Occupational fraud is much more common than most CEOs think.
According to the Association of Certified Fraud Examiners Inc.’s “2018 Report to the Nation on Occupational Fraud and Abuse,” businesses worldwide lost over $7 billion to fraud in 2018. Moreover, small- and medium-sized organizations seem to be at higher risk. The median loss of identified cases is $200,000 per case for organizations with less than 100 employees – twice the size in which larger organizations experience.
Why is occupational fraud so pervasive? In my experience with providing business advisory services, occupational fraud can be difficult to detect because of the effort taken by individuals to conceal it. Fraud often continues undetected until losses become overtly conspicuous. The average length of time that occupational fraud continues before detection is 16 months.
Occupational fraud is the deliberate misuse or misappropriation of an employer’s resources for personal enrichment. Specific types of misconduct are wide-ranging from sophisticated embezzlement schemes, to tending to private business on company time, to taking home inventory samples. Knowing when it occurs is not always black-and-white, so setting clear expectations can help employees determine the correct behavior. Moreover, even when management identifies occupational fraud, it is still often unreported to prevent bad publicity or to avoid the effort involved in prosecuting the crime.
In my role as business advisor, I offer CEO’s the following advice on how to implement proper anti-fraud controls to prevent, detect and deter fraud.
1. Practical Steps to Help Prevent Fraud
- Conduct risk analysis and look for potential vulnerabilities. For example, cash businesses must look for ways in which funds can be siphoned off undetected. Job responsibilities can be properly segregated to create organic checks and balances.
- Design, review and test controls. Design practices and procedures with fraud prevention in mind. It is important to regularly review fraud prevention controls and test them in the workplace to be confident they are effective.
- Educate employees. Education and training for all employees prove useful in deterring fraud. Employees are often at the front line of fraud detection, so giving them the tools to help the company is empowering and powerful.
- Conduct random audits. The surprise element embedded in the process can help deter potential fraud.
2. Establish and Follow a Code of Ethics
- Establish and communicate a defined code of ethics. A code of ethics sets the tone for employees and management that CEOs and other top leaders in the organization have a deep commitment to high standards in their business practices.
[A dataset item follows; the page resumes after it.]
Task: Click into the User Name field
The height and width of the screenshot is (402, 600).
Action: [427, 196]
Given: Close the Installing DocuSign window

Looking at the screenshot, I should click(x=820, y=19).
- CEOs set the tone and lead by example. CEOs and senior management must understand that employees may think, “What’s good for the goose is good for the gander.” Employees take their cues from senior management in terms of what is appropriate.
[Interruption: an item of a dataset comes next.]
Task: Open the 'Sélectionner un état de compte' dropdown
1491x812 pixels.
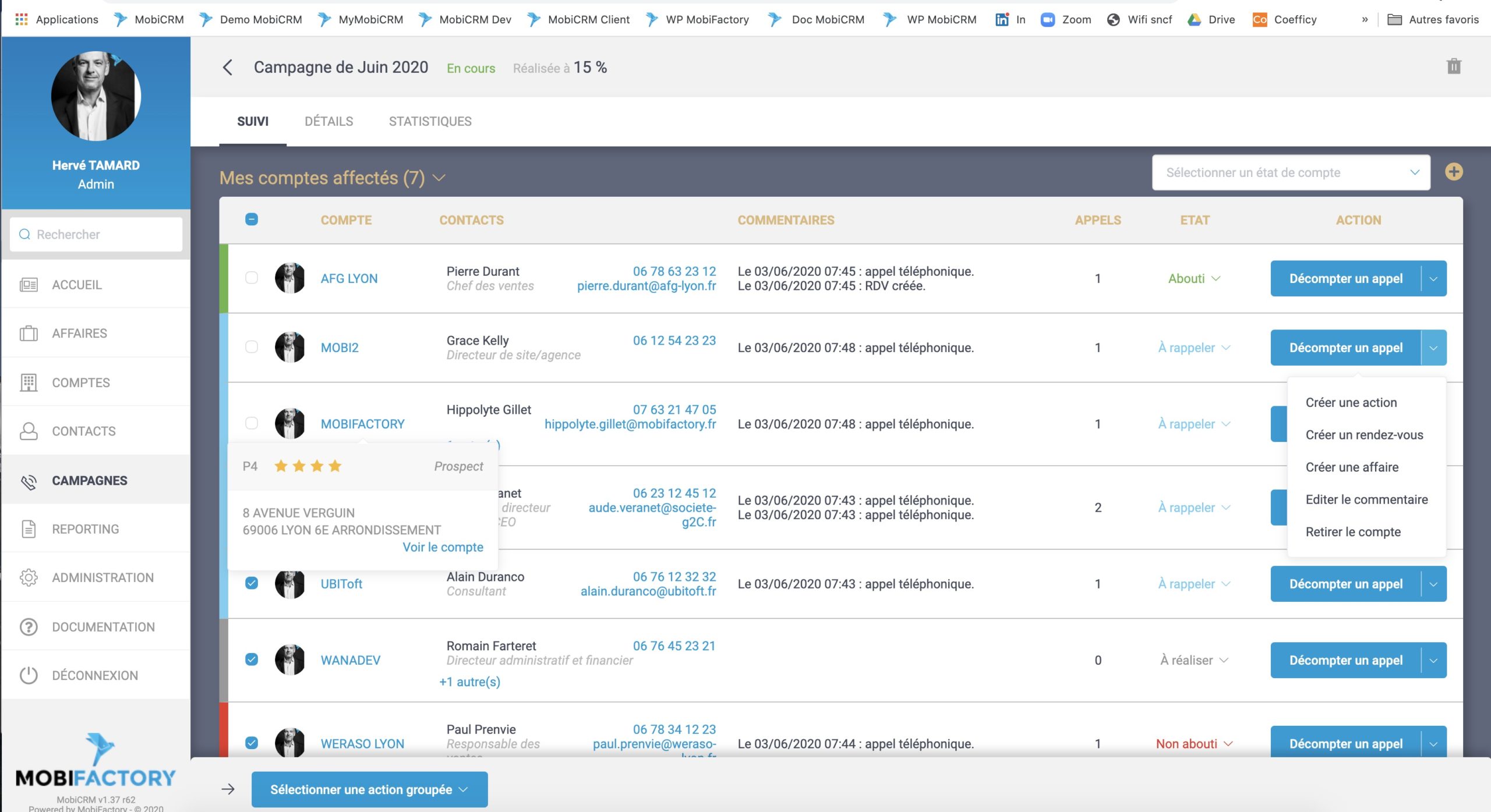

3. Plan, Investigate, and Follow Through
- Establish an investigation plan before needing it. A process for keeping abreast of potential occupational fraud vulnerabilities usually involves the organization’s corporate counsel, internal auditors or hiring an external certified fraud examiner. Make use of experts offering business advisory services and develop a set plan before the fraud is suspected.
- Follow the investigation plan if fraud is suspected. Failing to follow procedures set in the plan or not taking proper legal steps could lead to a defrauder not being held accountable. When an employee knows that he or she will face inevitable legal consequences for perpetrating fraud, it is a strong deterrent.
- Allow professionals to handle the investigation. Fraud sometimes involves a trusted employee or other circumstances that bring emotions into the mix. CEOs should be supportive of the investigation process, including taking necessary disciplinary action such as employment termination and pursuing criminal and/or civil legal action.
4. Be Proactive
- Create and implement prevention policies. Work with a business advisory expert that can help develop the most effective, tailored, and relevant fraud prevention practices and procedures for your organization.